I have made progress.
FIGURATIVE TALK
Lincoln would be turning over…
No government would be…
How I would have made…
Figurative talk is in a way relative, but it is not merely parallel to real time. Let us think about guessing the premise for language as in example 92.
92. She would have made progress.
If we decide not to depend on clairvoyance, and to perceive the structure for a closed Modal frame, we do not have to ponder, if —
she has made / has not made; she had made / had not made; she does make / does not make; did make / did not make progress, or will make / will not make; will have made; or even will not have made progress.

Telling the premise could be cumbersome most of the time, so the closed Modal frame does not make us simplistic. We are realistic, about talk and time. We may only expand into more of a notional frame, further in the journey.
The frame with Modal verbs closes on the object of thought rather than any particular time extent. This is why forms many as above could be real-time premise to the closed frame in 92,
She would have made progress.

The real-time frame closes on any particular time extent, and opens only for the Perfect, where the time reference is not singular:
92b. Calvin Coolidge had made progress, and spoke about it.
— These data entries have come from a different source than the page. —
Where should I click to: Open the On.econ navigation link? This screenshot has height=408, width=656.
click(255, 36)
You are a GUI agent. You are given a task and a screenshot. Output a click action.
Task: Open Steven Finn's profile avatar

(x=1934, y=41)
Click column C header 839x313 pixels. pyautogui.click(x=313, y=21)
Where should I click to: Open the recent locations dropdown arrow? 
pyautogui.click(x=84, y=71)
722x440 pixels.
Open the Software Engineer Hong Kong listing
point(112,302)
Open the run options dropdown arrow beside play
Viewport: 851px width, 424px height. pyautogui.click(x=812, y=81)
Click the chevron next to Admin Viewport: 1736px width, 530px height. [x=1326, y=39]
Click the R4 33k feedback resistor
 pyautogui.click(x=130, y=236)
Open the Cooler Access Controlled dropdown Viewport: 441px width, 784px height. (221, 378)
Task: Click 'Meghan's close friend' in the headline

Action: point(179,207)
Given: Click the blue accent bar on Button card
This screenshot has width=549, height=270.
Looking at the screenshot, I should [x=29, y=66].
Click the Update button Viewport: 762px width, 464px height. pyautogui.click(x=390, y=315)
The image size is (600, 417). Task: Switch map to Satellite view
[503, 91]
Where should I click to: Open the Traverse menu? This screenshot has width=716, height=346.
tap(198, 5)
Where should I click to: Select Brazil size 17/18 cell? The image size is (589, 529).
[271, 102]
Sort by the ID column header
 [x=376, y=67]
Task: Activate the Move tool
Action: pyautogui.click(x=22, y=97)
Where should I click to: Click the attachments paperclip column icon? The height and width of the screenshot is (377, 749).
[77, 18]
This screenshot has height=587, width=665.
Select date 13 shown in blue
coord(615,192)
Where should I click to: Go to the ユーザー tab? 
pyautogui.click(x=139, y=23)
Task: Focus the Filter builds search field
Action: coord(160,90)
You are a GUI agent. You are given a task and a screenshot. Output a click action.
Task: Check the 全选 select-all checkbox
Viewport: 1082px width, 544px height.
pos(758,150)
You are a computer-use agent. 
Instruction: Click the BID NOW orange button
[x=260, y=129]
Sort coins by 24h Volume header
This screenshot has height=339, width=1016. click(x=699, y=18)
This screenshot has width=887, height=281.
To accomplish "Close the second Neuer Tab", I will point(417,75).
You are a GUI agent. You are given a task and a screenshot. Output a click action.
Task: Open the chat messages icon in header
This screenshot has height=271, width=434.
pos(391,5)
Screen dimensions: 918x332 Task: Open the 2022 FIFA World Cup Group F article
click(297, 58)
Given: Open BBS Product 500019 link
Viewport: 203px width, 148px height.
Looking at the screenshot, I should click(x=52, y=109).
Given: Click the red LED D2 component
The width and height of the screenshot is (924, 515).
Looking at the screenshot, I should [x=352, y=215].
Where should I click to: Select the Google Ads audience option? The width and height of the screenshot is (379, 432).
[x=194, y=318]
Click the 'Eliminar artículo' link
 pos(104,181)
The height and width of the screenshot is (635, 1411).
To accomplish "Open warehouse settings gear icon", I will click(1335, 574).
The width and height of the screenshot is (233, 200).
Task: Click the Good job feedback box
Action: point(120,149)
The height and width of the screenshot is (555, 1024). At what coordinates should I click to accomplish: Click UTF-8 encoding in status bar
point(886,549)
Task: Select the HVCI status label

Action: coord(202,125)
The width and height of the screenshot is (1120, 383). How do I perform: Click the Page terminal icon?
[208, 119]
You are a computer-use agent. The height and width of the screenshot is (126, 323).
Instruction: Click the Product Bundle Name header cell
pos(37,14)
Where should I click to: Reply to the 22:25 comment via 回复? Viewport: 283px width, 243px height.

In conversation, we mostly seek a cognitive ground in common (as in ■→CHAPTER 6). It can help think about Modal structures as,
92a. She MAY have made progress.
How likely would we be to say:
92b. Calvin Coolidge MAY have made progress?
He made his progress in the past — and MAY is a PRESENT form.
The thing is not about probability or certainty. Progress is a development and we humans usually think we may have made progress before we say we have made it. Let us imagine we are writing a biography. These often use embedded discourse — it is talk as if at the time things happened — but our intent is to report.
Our President wrote:
92c. I MAY have made progress.
He perceived he was making progress, but there were things he held for the time ahead still. To refer to such a stage from our present day, we may feel like stating, he wrote he MIGHT have made progress, rather than he MAY have, the time to be PAST to us and past probability for MIGHT being the same as for MAY in the PRESENT.
Observations here are for us not to get stuck on a preliminary conclusion; part 4 of the journey has Reported Speech. Let us note that it is natural to relate own talk to the real time we live. We yet do not need “unreal time” for language about theories or hypotheses: for these, we close the frame on the object of thought rather than time; we do not need “non-existent time”.

For grammar as well, we may have another quote:
No group and no Government can properly prescribe precisely what should constitute the body of knowledge with which true education is concerned.
— President Franklin Delano Roosevelt
Let us consider the Relative Progressive, feel welcome.
■→10.2. FORM RELATIVITY AND THE PROGRESSIVE
■→This text is also available in Polish.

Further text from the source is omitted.